Cette lettre développe plus longuement la réflexion sur l’attitude à adopter face aux critiques et aux calomnies, et apporte une réponse à la question centrale posée dans l’emblème : « Quid faciam ? Reddamne vicem ? » Alciat semble avoir mis en pratique les bons conseils prodigués à Érasme, en transformant son épigramme très agressive et injurieuse en un emblème, certes ironique, mais destiné à corriger le vice, sans attaquer la personne. La référence, dans la version initiale de l’inscriptio, aux critiques dont il avait été la cible, avec ses collègues Zasius et Budé, disparaît au profit d’un titre plus conventionnel1427 qui vise une catégorie de personnes ou plutôt leur vice, bien que nous ne puissions acquérir l’entière certitude que cette modification réponde bien à la volonté de l’auteur et non à la liberté de son éditeur.

Conclusion

Une lettre d’Alciat à son ami bâlois Boniface Amerbach, datée de 1540, cite une épigramme devenue l’emblème In detractores dans l’édition vénitienne de 1546, et nous apprend les circonstances de sa composition. Entre ces deux dates, la virulence de l’attaque est atténuée, le titre et le texte de la subscriptio sont modifiés. L’allusion à la cible visée ici, un certain Francesco Florido Sabino, qui avait reproché à Alciat et à ses deux amis juristes, Ulrich Zasius et Guillaume Budé, leur mauvais style latin, disparaît. Le nouveau titre de l’emblème In detractores ne s’en prend plus qu’au vice lui-même, sans attaque nominale et confère ainsi à l’emblème une portée plus universelle. La subscriptio s’ouvre par une série d’expressions injurieuses qui écorchent à vif les detractores, bêtes et méchants, en les traitant de flagriferi, un adjectif ← 619 | 620 → rare emprunté à Ausone, de matulae ou « pot de chambre », une insulte tirée d’une comédie de Plaute et de magistri stupidi. Ce premier distique très incisif est agrémenté d’une allusion aux Philippiques de Cicéron dont il garde le ton ironique. Dans les deux vers suivants, Alciat feint un débat intérieur, en se demandant que faire face à de tels personnages.

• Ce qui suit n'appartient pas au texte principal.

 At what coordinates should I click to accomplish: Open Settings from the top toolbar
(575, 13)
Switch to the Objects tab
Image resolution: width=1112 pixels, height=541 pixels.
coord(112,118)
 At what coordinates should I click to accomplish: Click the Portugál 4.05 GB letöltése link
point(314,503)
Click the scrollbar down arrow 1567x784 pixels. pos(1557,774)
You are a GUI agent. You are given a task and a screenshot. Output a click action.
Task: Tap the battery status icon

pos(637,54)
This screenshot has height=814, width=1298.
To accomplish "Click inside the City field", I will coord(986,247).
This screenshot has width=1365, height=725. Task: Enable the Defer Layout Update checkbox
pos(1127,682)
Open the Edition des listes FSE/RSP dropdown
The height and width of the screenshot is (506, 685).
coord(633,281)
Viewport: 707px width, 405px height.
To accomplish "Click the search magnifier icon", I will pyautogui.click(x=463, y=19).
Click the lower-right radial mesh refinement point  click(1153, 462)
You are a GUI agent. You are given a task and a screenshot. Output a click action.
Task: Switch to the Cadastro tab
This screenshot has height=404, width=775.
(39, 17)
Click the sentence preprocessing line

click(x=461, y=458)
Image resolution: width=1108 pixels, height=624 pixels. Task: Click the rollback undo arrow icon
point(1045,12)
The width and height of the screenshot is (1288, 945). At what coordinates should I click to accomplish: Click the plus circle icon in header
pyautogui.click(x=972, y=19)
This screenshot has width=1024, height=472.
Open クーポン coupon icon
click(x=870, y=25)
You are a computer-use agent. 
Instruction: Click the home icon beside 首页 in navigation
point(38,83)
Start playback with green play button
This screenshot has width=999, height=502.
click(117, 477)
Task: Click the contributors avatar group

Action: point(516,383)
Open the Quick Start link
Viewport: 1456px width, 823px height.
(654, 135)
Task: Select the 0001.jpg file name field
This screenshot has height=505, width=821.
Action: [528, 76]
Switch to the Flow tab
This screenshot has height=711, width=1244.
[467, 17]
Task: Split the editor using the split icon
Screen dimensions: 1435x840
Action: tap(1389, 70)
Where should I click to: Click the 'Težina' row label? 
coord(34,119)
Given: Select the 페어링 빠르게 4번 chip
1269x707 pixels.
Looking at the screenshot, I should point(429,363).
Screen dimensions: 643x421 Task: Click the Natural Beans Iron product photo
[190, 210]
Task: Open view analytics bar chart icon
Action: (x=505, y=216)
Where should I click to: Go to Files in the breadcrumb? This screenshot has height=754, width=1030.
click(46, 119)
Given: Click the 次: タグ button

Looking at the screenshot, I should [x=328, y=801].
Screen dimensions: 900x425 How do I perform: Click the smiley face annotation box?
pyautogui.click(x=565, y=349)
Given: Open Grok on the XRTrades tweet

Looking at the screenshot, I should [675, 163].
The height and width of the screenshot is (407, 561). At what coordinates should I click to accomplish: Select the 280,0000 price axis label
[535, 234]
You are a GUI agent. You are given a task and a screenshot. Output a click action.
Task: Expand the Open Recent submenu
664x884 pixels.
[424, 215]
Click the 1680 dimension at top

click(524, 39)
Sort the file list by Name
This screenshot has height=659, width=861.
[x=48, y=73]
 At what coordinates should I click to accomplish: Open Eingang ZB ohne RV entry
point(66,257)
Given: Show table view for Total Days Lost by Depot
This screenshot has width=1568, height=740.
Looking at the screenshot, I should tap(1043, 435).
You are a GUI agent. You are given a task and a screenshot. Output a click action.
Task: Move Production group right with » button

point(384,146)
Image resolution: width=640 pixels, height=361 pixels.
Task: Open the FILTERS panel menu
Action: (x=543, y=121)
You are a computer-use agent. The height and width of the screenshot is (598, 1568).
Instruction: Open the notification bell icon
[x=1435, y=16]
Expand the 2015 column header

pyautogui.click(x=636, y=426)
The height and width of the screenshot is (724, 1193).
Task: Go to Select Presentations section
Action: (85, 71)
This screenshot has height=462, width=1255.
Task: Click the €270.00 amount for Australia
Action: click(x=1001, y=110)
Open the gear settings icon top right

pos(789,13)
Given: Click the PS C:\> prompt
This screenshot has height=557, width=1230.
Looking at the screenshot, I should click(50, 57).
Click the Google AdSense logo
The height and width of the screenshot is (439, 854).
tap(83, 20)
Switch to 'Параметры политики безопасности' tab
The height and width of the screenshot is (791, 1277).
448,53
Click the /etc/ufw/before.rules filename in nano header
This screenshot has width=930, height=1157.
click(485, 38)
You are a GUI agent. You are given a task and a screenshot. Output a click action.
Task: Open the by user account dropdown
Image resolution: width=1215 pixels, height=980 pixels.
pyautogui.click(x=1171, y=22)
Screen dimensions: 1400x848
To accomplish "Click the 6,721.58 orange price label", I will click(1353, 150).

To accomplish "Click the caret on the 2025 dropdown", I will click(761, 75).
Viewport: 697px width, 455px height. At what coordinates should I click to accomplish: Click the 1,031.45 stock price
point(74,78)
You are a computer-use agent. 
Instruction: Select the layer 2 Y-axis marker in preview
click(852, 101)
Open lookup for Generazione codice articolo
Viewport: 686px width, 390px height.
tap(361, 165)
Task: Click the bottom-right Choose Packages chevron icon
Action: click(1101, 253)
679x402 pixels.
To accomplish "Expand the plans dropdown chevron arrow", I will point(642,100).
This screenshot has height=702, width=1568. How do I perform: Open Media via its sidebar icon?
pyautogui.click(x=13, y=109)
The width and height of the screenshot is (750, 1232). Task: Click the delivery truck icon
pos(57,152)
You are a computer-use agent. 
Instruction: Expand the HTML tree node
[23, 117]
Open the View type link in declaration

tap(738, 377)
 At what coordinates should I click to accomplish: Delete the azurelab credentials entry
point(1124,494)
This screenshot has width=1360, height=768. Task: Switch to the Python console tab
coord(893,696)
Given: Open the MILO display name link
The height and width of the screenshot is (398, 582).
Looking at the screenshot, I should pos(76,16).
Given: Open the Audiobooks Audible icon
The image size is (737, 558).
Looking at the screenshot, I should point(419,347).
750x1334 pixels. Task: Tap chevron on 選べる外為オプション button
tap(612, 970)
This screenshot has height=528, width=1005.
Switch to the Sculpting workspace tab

À travers deux questions oratoires, il les compare, tantôt à la cigale bavarde de l’adage érasmien Cicadam ala corripuisti, métaphore du poète médisant qui, prenant prétexte de toute querelle, chante toujours plus fort et répand sa bile dans ses vers, tantôt aux mouches de l’adage Muscas depellere, insolentes, importunes et stupides, qu’il ne sert à rien de chasser. Face aux critiques ineptes et aux calomnies, la seule attitude à adopter est de les ignorer. Telle est la leçon morale à tirer de cet emblème satirique.